Thanks in large part to the freewheeling success of the Golden State Warriors, small ball is all the rage in the copycat NBA. Every player is positionless now and centers are a dying or extinct breed. Where head coaches used to beg their GMs for size and more size, now they demand ball movement and spacing.
And they demand the three point shot too. Even a seven footer has to shoot threes now, unless he wants to play rim protector for the second unit. Teams take and make more three pointers than ever now, as coaches beg for shots that even the Showtime Lakers would be too bashful to take. But it wasn’t always this way. Let’s take a quick look at the history of the three point shot and how find out how we got here.
Not so long ago, there was a time when the NBA didn’t even have a three point shot. It wasn’t instituted until the 1979-80 season, and even then coaches wouldn’t let anyone shoot it. Players and fans thought it was just a gimmick, something to sell a few seats to nostalgic ABA fans. That first year, teams took less than three a game.
The shot slowly gained popularity throughout the eighties and early nineties. Teams averaged a high of about 10 three point shots a game during this period. But fans and players both were starting to get a taste for the high excitement, low percentage shot. With players like Larry Bird, Dell Curry, and Reggie Miller weaponizing the three, coaches began to loosen the offensive reins.
The first three point shot contest was held during All-Star Weekend in 1986. The contest soon became a highlight of the All-Star break. The popularity of Larry Bird, who won the first three contests, helped legitimate the three point shot as well.
Average three point attempts jumped off a ramp from 1994-97, climbing to 15 a game after the league adopted a shorter distance for the shot. By the time they pushed it back to its current 23 feet 9 inches in 1998, it was too late and the three point was a permanent part of every team’s arsenal.

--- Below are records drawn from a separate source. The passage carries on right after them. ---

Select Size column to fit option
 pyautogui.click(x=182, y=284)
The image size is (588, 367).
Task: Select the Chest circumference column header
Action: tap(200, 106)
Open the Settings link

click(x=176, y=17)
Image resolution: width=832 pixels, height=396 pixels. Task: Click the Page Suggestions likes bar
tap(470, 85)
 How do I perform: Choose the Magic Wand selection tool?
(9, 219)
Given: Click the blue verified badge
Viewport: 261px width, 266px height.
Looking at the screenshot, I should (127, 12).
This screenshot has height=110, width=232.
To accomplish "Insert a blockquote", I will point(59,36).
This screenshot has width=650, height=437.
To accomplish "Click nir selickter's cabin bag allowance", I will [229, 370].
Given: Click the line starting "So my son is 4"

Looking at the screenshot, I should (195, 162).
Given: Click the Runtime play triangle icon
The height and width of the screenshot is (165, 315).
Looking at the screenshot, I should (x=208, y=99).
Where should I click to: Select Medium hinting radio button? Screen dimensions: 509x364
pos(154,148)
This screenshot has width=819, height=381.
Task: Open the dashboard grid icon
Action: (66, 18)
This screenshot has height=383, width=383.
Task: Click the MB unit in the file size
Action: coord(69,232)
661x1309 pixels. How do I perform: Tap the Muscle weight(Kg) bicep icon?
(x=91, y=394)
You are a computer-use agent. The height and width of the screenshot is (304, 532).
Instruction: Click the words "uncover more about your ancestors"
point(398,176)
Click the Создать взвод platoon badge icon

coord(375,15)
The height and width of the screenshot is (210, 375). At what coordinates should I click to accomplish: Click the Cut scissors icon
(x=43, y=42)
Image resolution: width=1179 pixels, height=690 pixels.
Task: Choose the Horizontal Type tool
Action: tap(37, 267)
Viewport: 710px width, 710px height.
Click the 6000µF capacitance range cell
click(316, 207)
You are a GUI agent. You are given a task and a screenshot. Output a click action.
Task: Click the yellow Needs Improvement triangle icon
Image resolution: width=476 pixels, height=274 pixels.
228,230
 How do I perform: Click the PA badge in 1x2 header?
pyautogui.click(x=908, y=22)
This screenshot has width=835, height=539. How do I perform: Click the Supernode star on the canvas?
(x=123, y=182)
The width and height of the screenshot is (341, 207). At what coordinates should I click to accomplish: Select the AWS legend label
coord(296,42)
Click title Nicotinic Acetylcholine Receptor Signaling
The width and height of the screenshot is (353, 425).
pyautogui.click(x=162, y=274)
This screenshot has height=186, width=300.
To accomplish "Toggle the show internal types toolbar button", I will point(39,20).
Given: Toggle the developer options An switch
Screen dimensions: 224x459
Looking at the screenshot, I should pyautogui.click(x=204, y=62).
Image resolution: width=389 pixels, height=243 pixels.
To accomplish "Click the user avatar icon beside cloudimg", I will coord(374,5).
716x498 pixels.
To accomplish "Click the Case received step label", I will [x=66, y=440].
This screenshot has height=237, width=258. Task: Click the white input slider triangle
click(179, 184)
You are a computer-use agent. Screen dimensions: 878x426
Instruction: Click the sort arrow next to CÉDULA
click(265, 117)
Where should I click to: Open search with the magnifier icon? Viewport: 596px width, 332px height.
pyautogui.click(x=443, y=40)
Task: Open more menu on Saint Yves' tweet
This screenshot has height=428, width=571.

A look at any kids’ pick up game will reveal one of the reasons the three point shot’s explosion. It’s become a glamor shot even on the playground. Nobody wants to post up anymore, and why would they? Young players come into the league itching to shoot it from deep. And in some ways it’s perhaps this, as much as anything else, that has led to the league’s reliance on the three and the small ball phenomenon itself.